It also caters to consumers looking for more diverse meat substitutes and might become a viable option for people who don't eat pork for religious reasons including followers of Islam, Judaism, Hinduism, and several other faiths.
At first glance, the product looks perfect for those who can't eat pork due to religious restrictions given that it has no traces of pig meat. However, it has yet to receive official kosher and halal certifications as per Impossible Foods CEO and founder Pat Brown.
"This product isn't designed specifically to target people who have religious objections to eating pigs, but it's important for us, so we will definitely seek certification as kosher and halal," Brown said in a statement.

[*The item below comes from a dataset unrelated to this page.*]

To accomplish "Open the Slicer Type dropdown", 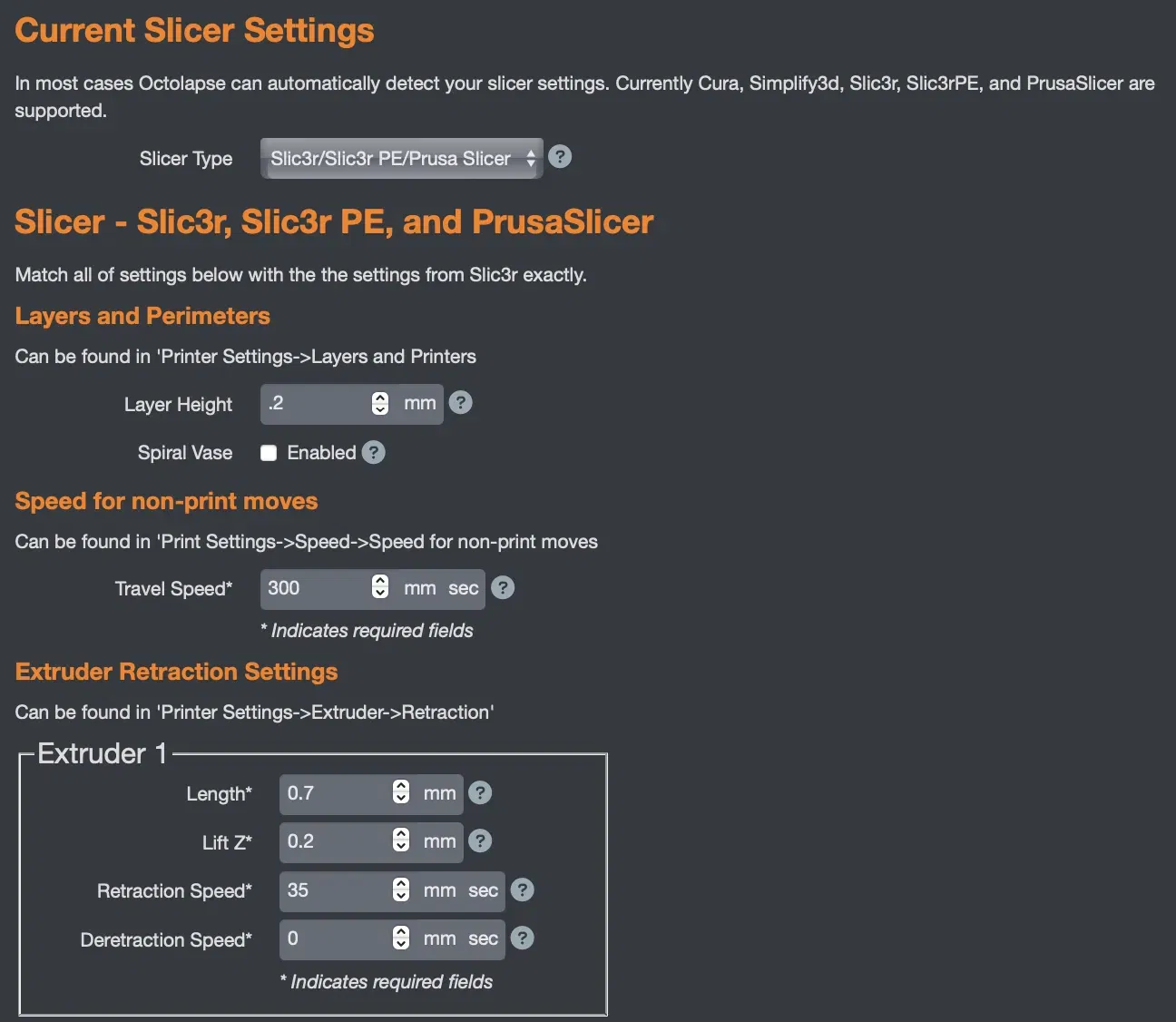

"For those Jewish people and Muslims who have always wanted to eat a pig -- I doubt there are many, but if there are any -- this is the opportunity," he added.

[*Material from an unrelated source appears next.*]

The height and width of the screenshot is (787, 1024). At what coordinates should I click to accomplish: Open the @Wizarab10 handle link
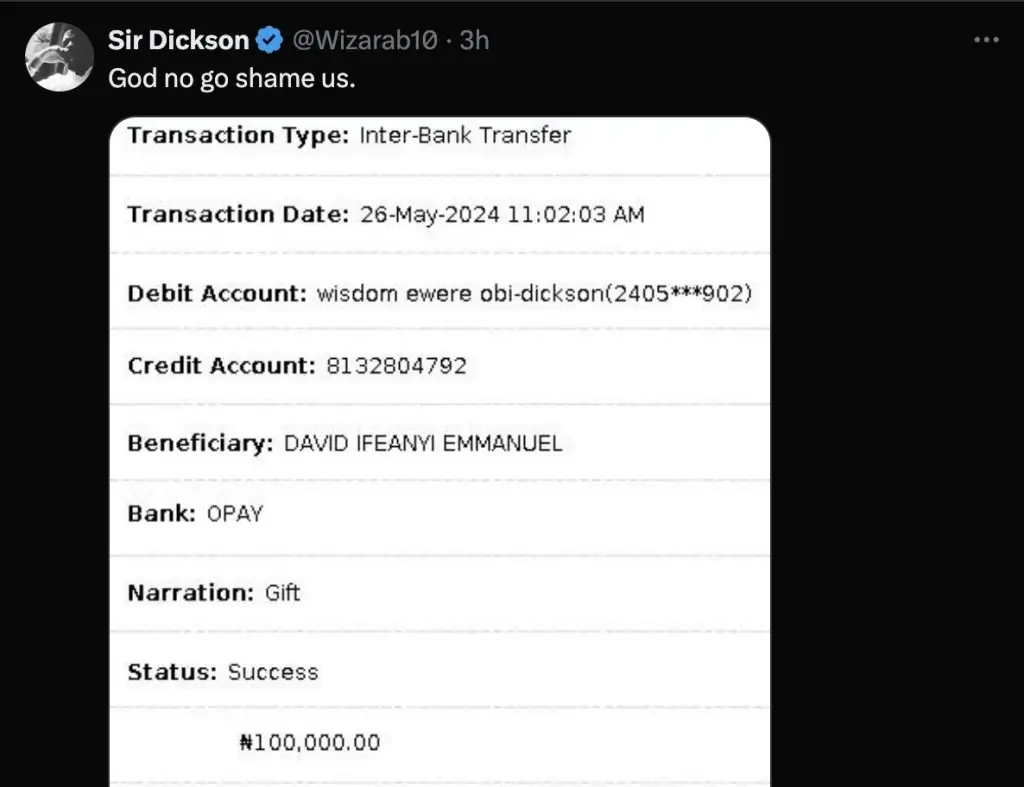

Abrar Al-Heeti, a Muslim journalist who tried the Impossible pork, said it "has a chewy consistency and a flavor similar to that of chicken, albeit with a bit of a more savory, smoky essence."
In an article published on Cnet, she highlighted her experience trying out a product that tastes like pork for the first time ever. Al-Heeti pointed towards an issue that could surface for Muslims who are interested in consuming the substitute, saying that it can be hard to mentally separate it from the real thing because it "so closely emulates real pork."
Halal pork? Muslims have questions
The launch of Impossible pork caused quite the stir online and generated polarized opinions among Muslims.
Some want to give it a try to experience it for themselves while others are questioning whether it's halal to consume a product that mimics the taste of pork.
Speaking to Cnet, Mustafa Umar, an imam based in California, said if people were to ask him whether they should eat the plant-based product, he wouldn't encourage them to.
"I would say no. Don't do it unless you've already been eating pork and you're trying to quit," he said.